Monthly data for June started out with another solid jobs report, but wage growth remains stagnant. The ISM manufacturing report was positive, and motor vehicles once again reached the annualized 17 million plateau. Consumer confidence increased.  On the other hand, the Chicago PMI showed slight contraction.  May construction spending increased, but factory orders decreased.


My usual note: I look at the high frequency weekly indicators because while they can be very noisy, they provide a good Now-cast of the economy.  The indicators will confirm a trend or indicate a switch in trend well before monthly and quarterly reports.


Let's start with the US$  again:


Trade weighted US$:

  • Up +0.41 to 115.42

The US$ appreciated about 20% against the Euro in particular late last year.  While it has retreated a little, it remains near the top of that range.

 Interest rates and credit spreads

  • 5.26% BAA corporate bonds up +0.06%
  • 2.43% 10 year treasury bonds up +0.03%
  • 2.83% credit spread between corporates and treasuries up +0.03%
30 year conventional mortgage rate:
  • 4.13%, down -0.07% w/w (low was 3.35% in December 2012; 52 week high was 4.26%)


Interest rates for BAA corporate bonds made a 50+ year low in January. This was not confirmed by AAA corporate bonds.  After a possible once-in-a-lifetime low of 1.47% in July 2012, Treasuries rose to over 3% in late 2013, then fell through 2014 and into 2015, where they had hovered at or below 2% before yields broke out to the upside.  Spreads widened in recent months, a warning of near-term weakness, and have recently broken decisively negative.

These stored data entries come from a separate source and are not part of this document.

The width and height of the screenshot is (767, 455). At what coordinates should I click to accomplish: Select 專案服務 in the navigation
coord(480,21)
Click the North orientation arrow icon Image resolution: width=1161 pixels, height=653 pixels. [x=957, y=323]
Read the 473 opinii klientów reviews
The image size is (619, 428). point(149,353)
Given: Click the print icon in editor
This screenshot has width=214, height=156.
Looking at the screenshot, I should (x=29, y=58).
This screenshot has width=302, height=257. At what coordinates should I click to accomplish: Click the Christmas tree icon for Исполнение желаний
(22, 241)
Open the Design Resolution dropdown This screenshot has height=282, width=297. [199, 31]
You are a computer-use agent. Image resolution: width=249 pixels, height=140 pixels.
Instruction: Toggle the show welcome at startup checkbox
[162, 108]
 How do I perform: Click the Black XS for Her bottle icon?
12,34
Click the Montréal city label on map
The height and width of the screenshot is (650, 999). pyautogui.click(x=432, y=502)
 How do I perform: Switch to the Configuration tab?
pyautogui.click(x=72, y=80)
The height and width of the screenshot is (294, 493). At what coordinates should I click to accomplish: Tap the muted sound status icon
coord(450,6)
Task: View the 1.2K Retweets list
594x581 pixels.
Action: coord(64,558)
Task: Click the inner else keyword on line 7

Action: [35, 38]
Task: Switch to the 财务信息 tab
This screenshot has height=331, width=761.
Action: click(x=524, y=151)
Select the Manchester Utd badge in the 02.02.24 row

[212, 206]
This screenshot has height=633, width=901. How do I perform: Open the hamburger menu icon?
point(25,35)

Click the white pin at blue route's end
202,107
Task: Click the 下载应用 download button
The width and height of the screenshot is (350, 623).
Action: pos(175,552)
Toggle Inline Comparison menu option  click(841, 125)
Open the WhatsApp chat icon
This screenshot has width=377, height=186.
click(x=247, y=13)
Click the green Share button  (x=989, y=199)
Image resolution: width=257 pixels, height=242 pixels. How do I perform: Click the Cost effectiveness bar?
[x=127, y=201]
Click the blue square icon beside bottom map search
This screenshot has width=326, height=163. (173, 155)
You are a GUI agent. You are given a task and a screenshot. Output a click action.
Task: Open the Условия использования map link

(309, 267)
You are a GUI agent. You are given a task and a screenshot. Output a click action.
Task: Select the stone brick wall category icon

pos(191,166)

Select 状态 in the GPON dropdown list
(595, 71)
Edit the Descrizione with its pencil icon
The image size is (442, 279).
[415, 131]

Mortgage rates have risen to close to the top of their 12 month range, and have not made a new low in 2 1/2 years. 


Consumer spending

Both the Goldman Sachs and Johnson Redbook Indexes weakened after last Christmas, and weakened further YoY in May.  With the exception of 3 weeks in April, the Gallup report has been negative since the beginning of this year.  This week it turned negative again after two positive weeks.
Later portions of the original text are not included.